Pep Guardiola

Das kannst du von Pep Guardiola lernen

Text: Martí Perarnau
Bilder: Getty Images
Illustrationen: ILOVEDUST

Teil zwei der großen Pep-Analyse: Landsmann Martí Perarnau zeigt, was man vom Star-Trainer lernen kann.
Martí Perarnau
Martí Perarnau

Der Spanier Martí Perarnau kennt den Katalanen besser als jeder andere Journalist. Ein Jahr lang begleitete er den Bayern-Coach beim Training und studierte dessen Methoden (Buchtipp: „Herr Guardiola“). Für uns analysiert Perarnau, was jeder von uns vom weltbesten Fußballcoach lernen kann: sportlich, menschlich, modisch.

5 SEI BEREIT ZU LIEBEN.

Als der FC Bayern bereits im März 2014 als deutscher Meister feststand, ging Franck Ribéry während der Meisterschaftsfeier zu Pep und sagte zu ihm: „Ich liebe dich! Du bist in meinem Herzen.

Im ersten Spiel der Saison 2014/15 hatte der FC Bayern mit vielen Problemen zu kämpfen. Wichtige Spieler waren verletzt, und die deutschen Nationalspieler – nach ihrem WM-Triumph gerade erst nach München zurückgekehrt – hatten kaum trainiert. Es war ein schwieriges Spiel, doch Guardiola forderte von den Spielern höchsten Einsatz. Bayern gewann, und nach der Begegnung umarmten sich Pep und Philipp Lahm in grenzenloser Freude. „Philipp, ich liebe dich! Danke für deinen großartigen Einsatz“, sagte Pep zu seinem Kapitän. 
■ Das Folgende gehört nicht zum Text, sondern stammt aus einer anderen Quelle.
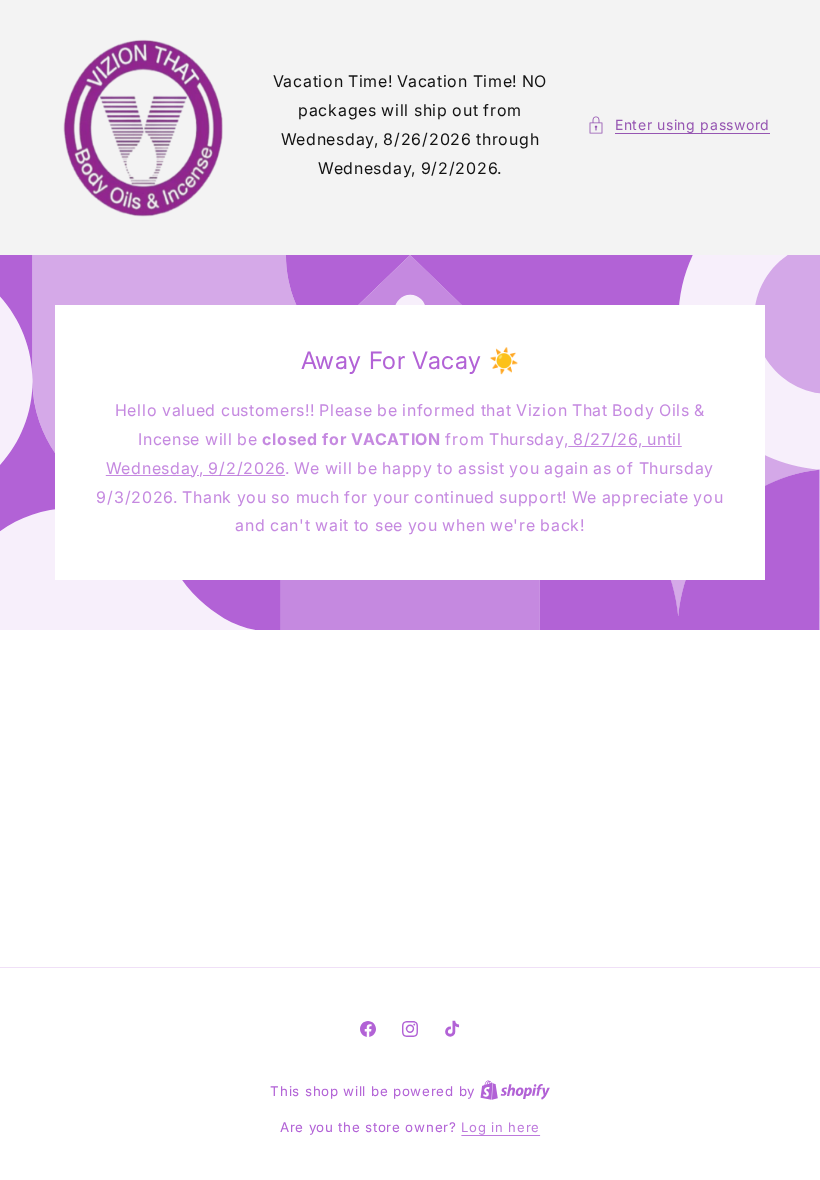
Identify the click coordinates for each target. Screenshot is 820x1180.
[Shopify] (515, 1091)
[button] (678, 124)
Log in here (500, 1127)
Für Pep ist solche Emotionalität keine Frage einer Management-Kultur oder Führungsqualität. Es geht ihm ernsthaft um die Liebe zu seinen Spielern, mit denen er durch dick und dünn geht.

Pep verhielt sich wie ein Vater, der das Beste für sein Kind will: Er ließ ihn gehen, nahm ihm aber das Versprechen ab, wieder zurückzukommen.

Als ihm der junge Pierre-Emile Høj­bjerg unter vier Augen anvertraute, dass sein Vater Krebs hatte, weinten beide ­gemeinsam. Der Trainer tat alles, was er konnte, um dem jungen Spieler und dessen Vater – der wenige Monate darauf starb – beizustehen. Højbjerg sagte einmal zu mir: „Pep ist für mich wie ein zweiter Vater.

Später begehrte Højbjerg auf. Er wollte häufiger eingesetzt werden, beanspruchte einen Stammplatz in der Mannschaft; doch Pep räumte ihm diesen Platz nicht ein. Højbjerg benahm sich wie ein aufsässiger 19-jähriger Sohn. Er bat darum, an den FC Augsburg ausgeliehen zu werden. Pep verhielt sich wie ein Vater, der das Beste für sein Kind will: Er ließ ihn gehen, nahm ihm aber das Versprechen ab, wieder zurückzukommen.

6 SIEH ALLES IM ZWEIFEL.

Pep fragt und fragt. Er fragt sich selbst, stellt anderen Fragen. Er kann mit seinen Fragen nerven. Und manchmal ändert er seine Meinung über Nacht. Nicht, weil er nicht wüsste, was er machen soll, sondern weil er sämtliche Aspekte und Eventualitäten eines Spiels in Betracht ziehen möchte.

Von Pep lernen wir: Erfolg ist viel mehr das Ergebnis von Zweifeln als das Ergebnis von Gewissheiten.

7 SEI NIE ZUFRIEDEN.

Um drei Uhr nachts saß Pep in einer Ecke, auf dem Arm seine kleine Tochter, die schon halb eingeschlafen war. Der FC Bayern hatte soeben einen großen Sieg im deutschen Pokalfinale gegen Borussia Dortmund errungen. Doch Guardiola war nicht zufrieden. „Wir haben nicht so gut gespielt, wie wir hätten spielen können“, antwortete er auf meine Frage.

Normalerweise gestattet er sich fünf Minuten, um einen Sieg zu feiern. Fünf Minuten, nicht mehr. Danach geht er dazu über, das Spiel mit seinen engsten Mitarbeitern kühl zu analysieren und sich auf das nächste Spiel vorzubereiten.

Ja, er ist ständig unzufrieden. Gewinnt er nicht gerne? Natürlich tut er das! Er liebt es, zu gewinnen. Aber er verlangt von sich selbst, nach dem perfekten Spiel zu streben. Er weiß, dass es das nie geben wird, aber er versucht es. Das Ergebnis ist ihm wichtig, aber noch mehr interessiert ihn, wie das Ergebnis zustande gekommen ist. Denn der Sieg kann trügerisch sein. Für Pep ist es wichtiger, die Dynamik des Spiels zu analysieren, denn sie ist es, die zukünftige Erfolge erst möglich ­machen wird.

Pep Guardiola

8 SEI VERLETZLICH.

Pep hasst es, zu verlieren, obwohl er weiß, dass er mit Niederlagen leben muss.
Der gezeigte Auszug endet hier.